Goal: Convert every line of the entries below into a Markdown table with two columns, Row and Line. Row holds a sequential number and Line holds the line itself; omit blank lines.

:::

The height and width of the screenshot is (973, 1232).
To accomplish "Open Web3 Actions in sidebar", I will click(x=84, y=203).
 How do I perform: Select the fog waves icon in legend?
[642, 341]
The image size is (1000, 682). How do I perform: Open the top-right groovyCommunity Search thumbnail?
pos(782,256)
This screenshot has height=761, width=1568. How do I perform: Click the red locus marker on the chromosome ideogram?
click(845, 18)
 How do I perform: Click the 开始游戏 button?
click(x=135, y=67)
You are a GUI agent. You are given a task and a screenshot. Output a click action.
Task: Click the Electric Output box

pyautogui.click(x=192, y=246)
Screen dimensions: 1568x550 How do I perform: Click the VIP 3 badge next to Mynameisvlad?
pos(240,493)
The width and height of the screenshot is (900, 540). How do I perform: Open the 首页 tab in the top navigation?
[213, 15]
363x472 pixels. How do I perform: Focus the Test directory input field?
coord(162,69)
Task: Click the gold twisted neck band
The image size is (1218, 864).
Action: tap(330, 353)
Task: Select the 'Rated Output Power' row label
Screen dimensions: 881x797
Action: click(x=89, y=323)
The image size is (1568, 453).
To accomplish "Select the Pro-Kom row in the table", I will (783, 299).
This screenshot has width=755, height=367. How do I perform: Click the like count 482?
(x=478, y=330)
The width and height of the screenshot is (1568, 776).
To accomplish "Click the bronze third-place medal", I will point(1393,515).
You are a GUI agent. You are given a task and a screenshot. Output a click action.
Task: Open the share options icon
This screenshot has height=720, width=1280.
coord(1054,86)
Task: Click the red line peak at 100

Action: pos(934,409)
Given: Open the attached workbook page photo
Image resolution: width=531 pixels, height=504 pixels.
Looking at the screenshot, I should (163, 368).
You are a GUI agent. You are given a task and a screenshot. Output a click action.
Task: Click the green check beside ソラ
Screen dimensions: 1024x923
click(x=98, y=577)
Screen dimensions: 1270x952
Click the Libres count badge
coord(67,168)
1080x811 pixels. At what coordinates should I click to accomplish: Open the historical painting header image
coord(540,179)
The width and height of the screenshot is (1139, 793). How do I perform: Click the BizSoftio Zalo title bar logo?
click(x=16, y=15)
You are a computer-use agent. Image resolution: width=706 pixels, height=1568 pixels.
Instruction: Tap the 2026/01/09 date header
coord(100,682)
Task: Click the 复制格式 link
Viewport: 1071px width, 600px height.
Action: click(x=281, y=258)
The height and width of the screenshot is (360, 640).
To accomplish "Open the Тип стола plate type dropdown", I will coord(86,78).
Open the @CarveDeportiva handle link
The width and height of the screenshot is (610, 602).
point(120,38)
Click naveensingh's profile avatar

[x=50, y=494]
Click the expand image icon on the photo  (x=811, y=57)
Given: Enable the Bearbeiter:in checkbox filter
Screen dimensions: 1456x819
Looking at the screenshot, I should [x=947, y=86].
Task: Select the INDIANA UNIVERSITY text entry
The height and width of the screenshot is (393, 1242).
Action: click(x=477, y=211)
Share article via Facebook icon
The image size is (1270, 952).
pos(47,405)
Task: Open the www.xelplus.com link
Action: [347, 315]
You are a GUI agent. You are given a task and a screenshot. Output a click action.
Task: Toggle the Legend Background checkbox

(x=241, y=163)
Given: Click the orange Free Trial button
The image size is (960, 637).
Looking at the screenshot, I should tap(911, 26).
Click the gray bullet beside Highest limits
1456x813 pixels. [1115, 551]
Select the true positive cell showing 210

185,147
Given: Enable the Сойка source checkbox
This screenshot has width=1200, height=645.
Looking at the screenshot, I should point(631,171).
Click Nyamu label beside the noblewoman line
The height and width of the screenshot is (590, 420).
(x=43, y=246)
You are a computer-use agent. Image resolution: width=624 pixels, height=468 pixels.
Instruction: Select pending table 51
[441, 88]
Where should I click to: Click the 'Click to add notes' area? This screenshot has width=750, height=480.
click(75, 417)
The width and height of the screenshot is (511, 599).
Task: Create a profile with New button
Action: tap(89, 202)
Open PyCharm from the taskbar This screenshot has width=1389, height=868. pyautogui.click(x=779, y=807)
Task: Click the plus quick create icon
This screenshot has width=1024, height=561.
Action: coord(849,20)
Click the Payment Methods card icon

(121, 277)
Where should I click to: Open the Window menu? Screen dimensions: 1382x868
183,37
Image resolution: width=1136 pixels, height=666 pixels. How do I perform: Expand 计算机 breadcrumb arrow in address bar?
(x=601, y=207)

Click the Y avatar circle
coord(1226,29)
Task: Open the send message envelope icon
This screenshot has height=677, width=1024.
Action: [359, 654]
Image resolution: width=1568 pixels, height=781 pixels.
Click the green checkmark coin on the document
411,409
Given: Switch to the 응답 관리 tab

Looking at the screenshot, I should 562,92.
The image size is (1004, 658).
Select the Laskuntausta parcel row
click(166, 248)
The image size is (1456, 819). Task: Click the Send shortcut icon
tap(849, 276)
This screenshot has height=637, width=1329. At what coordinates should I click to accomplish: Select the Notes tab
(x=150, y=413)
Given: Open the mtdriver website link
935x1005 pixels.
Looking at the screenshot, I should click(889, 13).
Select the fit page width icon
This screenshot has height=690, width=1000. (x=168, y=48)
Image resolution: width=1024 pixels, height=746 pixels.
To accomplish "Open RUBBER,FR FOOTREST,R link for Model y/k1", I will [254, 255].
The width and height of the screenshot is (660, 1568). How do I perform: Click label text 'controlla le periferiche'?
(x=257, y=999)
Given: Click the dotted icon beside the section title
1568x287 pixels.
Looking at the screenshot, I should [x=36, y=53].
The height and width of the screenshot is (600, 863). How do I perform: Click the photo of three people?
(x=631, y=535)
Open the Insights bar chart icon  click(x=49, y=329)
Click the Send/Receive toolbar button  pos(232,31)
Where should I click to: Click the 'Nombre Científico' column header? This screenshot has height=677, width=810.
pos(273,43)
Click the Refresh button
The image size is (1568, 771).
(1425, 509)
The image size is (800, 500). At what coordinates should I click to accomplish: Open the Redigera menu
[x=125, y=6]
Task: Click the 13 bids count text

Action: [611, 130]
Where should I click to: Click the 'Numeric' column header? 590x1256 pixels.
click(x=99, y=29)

:::

The output:
| Row | Line |
|---|---|
| 1 | The height and width of the screenshot is (973, 1232). |
| 2 | To accomplish "Open Web3 Actions in sidebar", I will click(x=84, y=203). |
| 3 |  How do I perform: Select the fog waves icon in legend? |
| 4 | [642, 341] |
| 5 | The image size is (1000, 682). How do I perform: Open the top-right groovyCommunity Search thumbnail? |
| 6 | pos(782,256) |
| 7 | This screenshot has height=761, width=1568. How do I perform: Click the red locus marker on the chromosome ideogram? |
| 8 | click(845, 18) |
| 9 |  How do I perform: Click the 开始游戏 button? |
| 10 | click(x=135, y=67) |
| 11 | You are a GUI agent. You are given a task and a screenshot. Output a click action. |
| 12 | Task: Click the Electric Output box |
| 13 | pyautogui.click(x=192, y=246) |
| 14 | Screen dimensions: 1568x550 How do I perform: Click the VIP 3 badge next to Mynameisvlad? |
| 15 | pos(240,493) |
| 16 | The width and height of the screenshot is (900, 540). How do I perform: Open the 首页 tab in the top navigation? |
| 17 | [213, 15] |
| 18 | 363x472 pixels. How do I perform: Focus the Test directory input field? |
| 19 | coord(162,69) |
| 20 | Task: Click the gold twisted neck band |
| 21 | The image size is (1218, 864). |
| 22 | Action: tap(330, 353) |
| 23 | Task: Select the 'Rated Output Power' row label |
| 24 | Screen dimensions: 881x797 |
| 25 | Action: click(x=89, y=323) |
| 26 | The image size is (1568, 453). |
| 27 | To accomplish "Select the Pro-Kom row in the table", I will (783, 299). |
| 28 | This screenshot has width=755, height=367. How do I perform: Click the like count 482? |
| 29 | (x=478, y=330) |
| 30 | The width and height of the screenshot is (1568, 776). |
| 31 | To accomplish "Click the bronze third-place medal", I will point(1393,515). |
| 32 | You are a GUI agent. You are given a task and a screenshot. Output a click action. |
| 33 | Task: Open the share options icon |
| 34 | This screenshot has height=720, width=1280. |
| 35 | coord(1054,86) |
| 36 | Task: Click the red line peak at 100 |
| 37 | Action: pos(934,409) |
| 38 | Given: Open the attached workbook page photo |
| 39 | Image resolution: width=531 pixels, height=504 pixels. |
| 40 | Looking at the screenshot, I should (163, 368). |
| 41 | You are a GUI agent. You are given a task and a screenshot. Output a click action. |
| 42 | Task: Click the green check beside ソラ |
| 43 | Screen dimensions: 1024x923 |
| 44 | click(x=98, y=577) |
| 45 | Screen dimensions: 1270x952 |
| 46 | Click the Libres count badge |
| 47 | coord(67,168) |
| 48 | 1080x811 pixels. At what coordinates should I click to accomplish: Open the historical painting header image |
| 49 | coord(540,179) |
| 50 | The width and height of the screenshot is (1139, 793). How do I perform: Click the BizSoftio Zalo title bar logo? |
| 51 | click(x=16, y=15) |
| 52 | You are a computer-use agent. Image resolution: width=706 pixels, height=1568 pixels. |
| 53 | Instruction: Tap the 2026/01/09 date header |
| 54 | coord(100,682) |
| 55 | Task: Click the 复制格式 link |
| 56 | Viewport: 1071px width, 600px height. |
| 57 | Action: click(x=281, y=258) |
| 58 | The height and width of the screenshot is (360, 640). |
| 59 | To accomplish "Open the Тип стола plate type dropdown", I will coord(86,78). |
| 60 | Open the @CarveDeportiva handle link |
| 61 | The width and height of the screenshot is (610, 602). |
| 62 | point(120,38) |
| 63 | Click naveensingh's profile avatar |
| 64 | [x=50, y=494] |
| 65 | Click the expand image icon on the photo  (x=811, y=57) |
| 66 | Given: Enable the Bearbeiter:in checkbox filter |
| 67 | Screen dimensions: 1456x819 |
| 68 | Looking at the screenshot, I should [x=947, y=86]. |
| 69 | Task: Select the INDIANA UNIVERSITY text entry |
| 70 | The height and width of the screenshot is (393, 1242). |
| 71 | Action: click(x=477, y=211) |
| 72 | Share article via Facebook icon |
| 73 | The image size is (1270, 952). |
| 74 | pos(47,405) |
| 75 | Task: Open the www.xelplus.com link |
| 76 | Action: [347, 315] |
| 77 | You are a GUI agent. You are given a task and a screenshot. Output a click action. |
| 78 | Task: Toggle the Legend Background checkbox |
| 79 | (x=241, y=163) |
| 80 | Given: Click the orange Free Trial button |
| 81 | The image size is (960, 637). |
| 82 | Looking at the screenshot, I should tap(911, 26). |
| 83 | Click the gray bullet beside Highest limits |
| 84 | 1456x813 pixels. [1115, 551] |
| 85 | Select the true positive cell showing 210 |
| 86 | 185,147 |
| 87 | Given: Enable the Сойка source checkbox |
| 88 | This screenshot has width=1200, height=645. |
| 89 | Looking at the screenshot, I should point(631,171). |
| 90 | Click Nyamu label beside the noblewoman line |
| 91 | The height and width of the screenshot is (590, 420). |
| 92 | (x=43, y=246) |
| 93 | You are a computer-use agent. Image resolution: width=624 pixels, height=468 pixels. |
| 94 | Instruction: Select pending table 51 |
| 95 | [441, 88] |
| 96 | Where should I click to: Click the 'Click to add notes' area? This screenshot has width=750, height=480. |
| 97 | click(75, 417) |
| 98 | The width and height of the screenshot is (511, 599). |
| 99 | Task: Create a profile with New button |
| 100 | Action: tap(89, 202) |
| 101 | Open PyCharm from the taskbar This screenshot has width=1389, height=868. pyautogui.click(x=779, y=807) |
| 102 | Task: Click the plus quick create icon |
| 103 | This screenshot has width=1024, height=561. |
| 104 | Action: coord(849,20) |
| 105 | Click the Payment Methods card icon |
| 106 | (121, 277) |
| 107 | Where should I click to: Open the Window menu? Screen dimensions: 1382x868 |
| 108 | 183,37 |
| 109 | Image resolution: width=1136 pixels, height=666 pixels. How do I perform: Expand 计算机 breadcrumb arrow in address bar? |
| 110 | (x=601, y=207) |
| 111 | Click the Y avatar circle |
| 112 | coord(1226,29) |
| 113 | Task: Open the send message envelope icon |
| 114 | This screenshot has height=677, width=1024. |
| 115 | Action: [359, 654] |
| 116 | Image resolution: width=1568 pixels, height=781 pixels. |
| 117 | Click the green checkmark coin on the document |
| 118 | 411,409 |
| 119 | Given: Switch to the 응답 관리 tab |
| 120 | Looking at the screenshot, I should 562,92. |
| 121 | The image size is (1004, 658). |
| 122 | Select the Laskuntausta parcel row |
| 123 | click(166, 248) |
| 124 | The image size is (1456, 819). Task: Click the Send shortcut icon |
| 125 | tap(849, 276) |
| 126 | This screenshot has height=637, width=1329. At what coordinates should I click to accomplish: Select the Notes tab |
| 127 | (x=150, y=413) |
| 128 | Given: Open the mtdriver website link |
| 129 | 935x1005 pixels. |
| 130 | Looking at the screenshot, I should click(889, 13). |
| 131 | Select the fit page width icon |
| 132 | This screenshot has height=690, width=1000. (x=168, y=48) |
| 133 | Image resolution: width=1024 pixels, height=746 pixels. |
| 134 | To accomplish "Open RUBBER,FR FOOTREST,R link for Model y/k1", I will [254, 255]. |
| 135 | The width and height of the screenshot is (660, 1568). How do I perform: Click label text 'controlla le periferiche'? |
| 136 | (x=257, y=999) |
| 137 | Given: Click the dotted icon beside the section title |
| 138 | 1568x287 pixels. |
| 139 | Looking at the screenshot, I should [x=36, y=53]. |
| 140 | The height and width of the screenshot is (600, 863). How do I perform: Click the photo of three people? |
| 141 | (x=631, y=535) |
| 142 | Open the Insights bar chart icon  click(x=49, y=329) |
| 143 | Click the Send/Receive toolbar button  pos(232,31) |
| 144 | Where should I click to: Click the 'Nombre Científico' column header? This screenshot has height=677, width=810. |
| 145 | pos(273,43) |
| 146 | Click the Refresh button |
| 147 | The image size is (1568, 771). |
| 148 | (1425, 509) |
| 149 | The image size is (800, 500). At what coordinates should I click to accomplish: Open the Redigera menu |
| 150 | [x=125, y=6] |
| 151 | Task: Click the 13 bids count text |
| 152 | Action: [611, 130] |
| 153 | Where should I click to: Click the 'Numeric' column header? 590x1256 pixels. |
| 154 | click(x=99, y=29) |